ClearPoint Neuro Announces Expanded International Clearances for Key Therapy Delivery Product; Now Totaling 34 Countries Worldwide

"The importance of these international regulatory clearances is well established and continually discussed with each partner within our portfolio of 60+ BioPharma sponsors," commented Mary McNamara-Cullinane, VP of Regulatory Affairs at ClearPoint Neuro. "The extensive regulatory support we provide partners evolves with each new therapy development program. After we support the early pre-clinical work and INDs, these expanded international clearances can play a role in localized trials and simplify pathways to commercialization from one country to the next. We leverage our team's expertise to anticipate what each regulatory body will need to reduce complexity for our partners."

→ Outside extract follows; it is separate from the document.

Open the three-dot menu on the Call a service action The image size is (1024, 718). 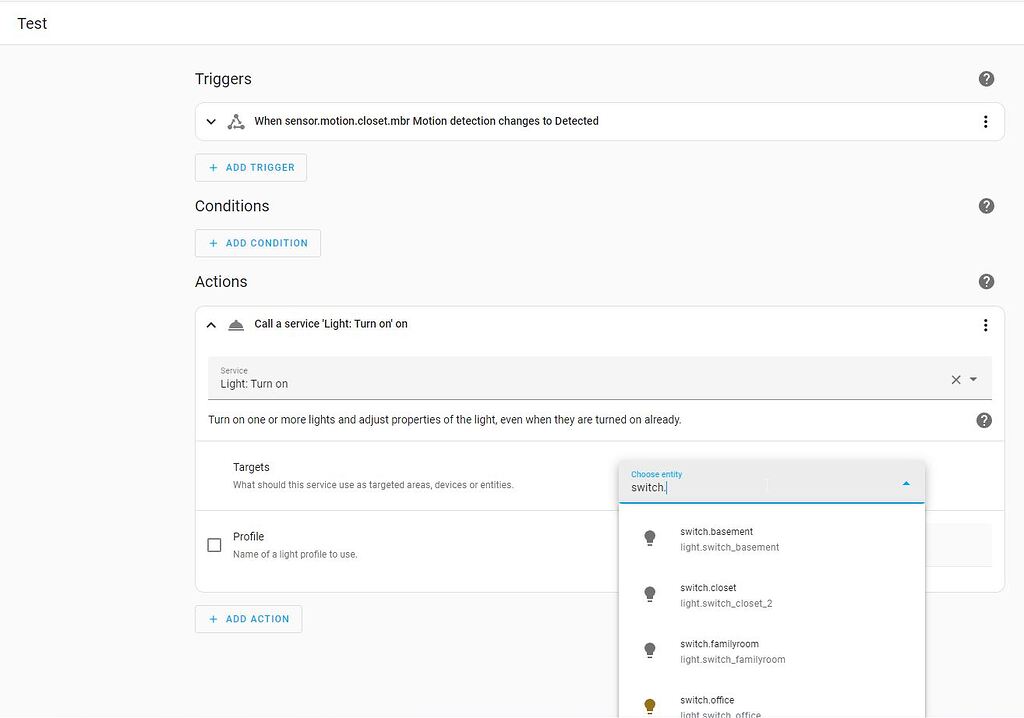(x=985, y=324)
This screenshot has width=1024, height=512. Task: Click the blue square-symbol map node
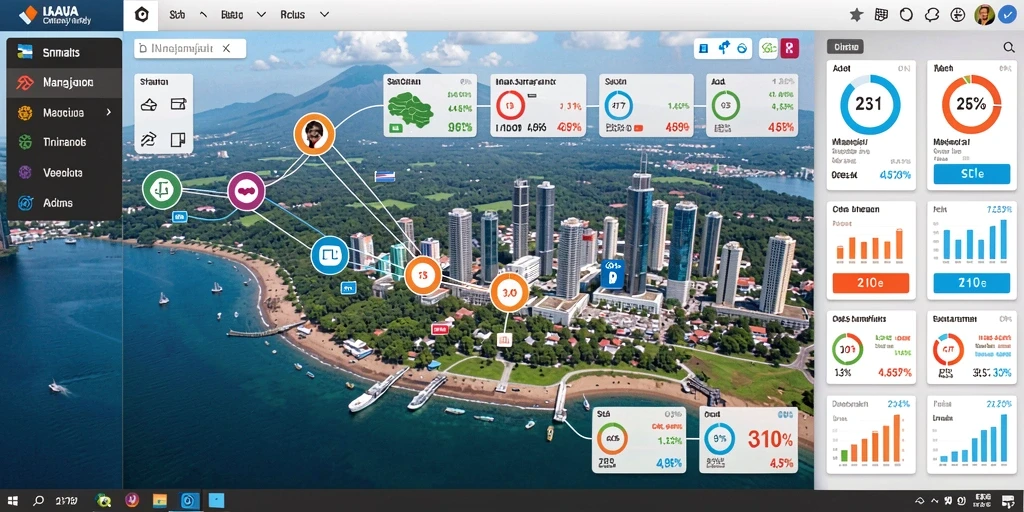click(330, 255)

"Each clearance is expected to provide a decisive advantage for all sponsors trusting us to support their new therapy development as our products have extensive testing, credible history, and technical dossiers on-file across various geographies," added Megan Falkenberry, VP of Quality at ClearPoint Neuro. "We believe that this is essential for speeding up the cell and gene therapy clinical trial process, reducing technical risks, and reducing surgical risks. The ClearPoint Neuro team is incredibly motivated to do our part in ensuring more patients can be treated by these first-of-kind, breakthrough restorative gene and cell therapies being developed by our partners. By standardizing and simplifying every possible aspect of the surgical workflow, ClearPoint Neuro hopes to reduce barriers to adoption and allow partners' therapies improved chances to succeed."